For Tchelitchew, West Dean represented a return to the carefree summers of his childhood which had been spent at the family estate of Dubrovka. In Excelsior the game of blind-man’s buff with a butterfly blindfold captures the atmosphere of the happy time spent here. The butterfly as symbol of metamorphosis first appears in Tchelitchew’s work at this time, a motif borrowed from Dalí and the Surrealists championed by James and whose work filled the house and grounds of his estate. The time spent at West Dean marks a pivotal moment in Tchelitchew’s artistic development, it was the most fruitful of his English period but would also go on to inspire some of the best work of his career. He produced paintings inspired by the tennis courts featuring matrices of tennis nets and rackets, of children playing and ‘portraits’ of anthropomorphic trees in the arboretum.
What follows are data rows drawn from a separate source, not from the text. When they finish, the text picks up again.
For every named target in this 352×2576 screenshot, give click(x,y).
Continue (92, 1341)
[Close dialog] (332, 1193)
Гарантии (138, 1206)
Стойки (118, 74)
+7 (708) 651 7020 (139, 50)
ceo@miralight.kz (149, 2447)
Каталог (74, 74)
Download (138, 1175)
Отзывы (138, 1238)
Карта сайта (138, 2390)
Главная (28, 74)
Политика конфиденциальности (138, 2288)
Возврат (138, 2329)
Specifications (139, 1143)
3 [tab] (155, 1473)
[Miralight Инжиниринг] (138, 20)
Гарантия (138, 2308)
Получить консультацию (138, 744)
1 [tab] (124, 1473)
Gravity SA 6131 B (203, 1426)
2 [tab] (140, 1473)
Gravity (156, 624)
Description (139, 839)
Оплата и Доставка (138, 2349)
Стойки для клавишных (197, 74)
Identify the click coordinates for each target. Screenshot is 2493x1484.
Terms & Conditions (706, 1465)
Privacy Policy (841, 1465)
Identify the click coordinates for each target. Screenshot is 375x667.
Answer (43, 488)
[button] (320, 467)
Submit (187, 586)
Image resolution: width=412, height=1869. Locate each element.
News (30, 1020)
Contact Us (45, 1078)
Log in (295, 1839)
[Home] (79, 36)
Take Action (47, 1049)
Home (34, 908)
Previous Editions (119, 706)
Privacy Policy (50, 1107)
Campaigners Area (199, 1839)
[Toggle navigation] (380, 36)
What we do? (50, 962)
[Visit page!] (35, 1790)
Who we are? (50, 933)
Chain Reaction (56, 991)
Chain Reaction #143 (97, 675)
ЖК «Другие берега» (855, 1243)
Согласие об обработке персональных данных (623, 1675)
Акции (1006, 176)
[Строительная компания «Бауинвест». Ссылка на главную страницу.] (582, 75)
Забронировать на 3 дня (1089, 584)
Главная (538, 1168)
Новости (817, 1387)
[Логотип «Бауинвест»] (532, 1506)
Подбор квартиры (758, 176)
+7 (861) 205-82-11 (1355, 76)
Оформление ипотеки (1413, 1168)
This imagery was to feed into his masterpiece Hide and Seek which also features a butterfly following a girl into a tree. All these works are executed in the phosphorescent palette that his biographer James Thrall Soby refers to as his ‘gaslight’ colours.
The unwelcome presence of Tchelitchew’s new lover Ford cast a shadow over the time at West Dean. Ford had been introduced to Tchelitchew soon after his arrival in Paris in 1933 to publish The Young and Evil, a scandalous account of the lives of a group of homosexuals in New York, written with another young American poet and iconoclast Parker Tyler. The book, which Gertrude Stein pithily described as ‘beat[ing] the Beat Generation by a generation’ was unpublishable in America and the source of much antagonism even in the relatively liberal circles of James and Sitwell who apparently ritualistically burned a copy. James eventually asked Ford to leave the house, citing the ‘unwholesome and deplored’ nature of his book. It was partly due to James’s influence that Surrealism in England in the early 1930s had departed from its origins, moving ‘from the street to the salon’ and although only loosely affiliated with the movement it was precisely this liminal space, between the street and the salon, that Tchelitchew inhabited. An inveterate snob, both intellectually and socially, he was equally enthralled by the underworld of tattooed sailors and gigolos in Paris and of the circus and ‘freak’ shows of New York, where he and Ford sailed at the end of that summer, stifled by the conservative atmosphere of the British art scene.
Excelsior is a reworking of a study from the year before – a portrait in triplicate of Charles Henri Ford (fig.1). In the present painting, the first and most likely the second figure are modelled on Ford, while the third, swarthier one is thought to represent Parker Tyler. Ford’s boyish beauty captivated Tchelitchew and triggered a change of direction in his art. Apart from the commissioned society portraits, in the years before their meeting most of the artist’s figures had been faceless, as in the sand constellation paintings and the dancers of Ode, or decapitated as in the classical busts of his portraits-nature-mortes. The once spiritual and cerebral becomes earthy and grounded, for as Tyler was to later explain ‘when Ford appears, the face as a plastic riches, a fulcrum of the sensibility, is restored dramatically to Tchelitchew’s consciousness. He is about to begin a portrait painter’s career but till now has lacked the one vital inspiration that will bring the contact with human earth … Charles’s head seems to evoke a pure reality he has reached hitherto only by way of the body. Why else has been willing to blur the faces of his nudes?’ That the portrait is in triplicate (discounting the fourth, obscured figure) is significant because it relates to Tchelitchew’s work in triple perspective. There are three distinct vanishing points in one pictorial space as each of the three heads is viewed head-on, from above and from below ‘self-designated as Body, Soul and Spirit’ (P.Tyler, The Divine Comedy of Pavel Tchelitchew, New York, 1967, p.406).
The work’s title most likely relates to the literary nicknames Tchelitchew and Stein’s little coterie had in Paris for each other. In reference to their shared Southern origins, Tchelitchew affectionately called Ford my ‘Huckleberries Finn’. In the chapter about the circus in Twain’s book, the character Dan Rice rides a white horse called Excelsior and Tchelitchew referred to himself as Ford’s ‘faithful knight’. The other possible source is the eponymous poem by American poet Henry Wadsworth Longfellow about an idealistic youth with bright blue eyes whose motto is Excelsior!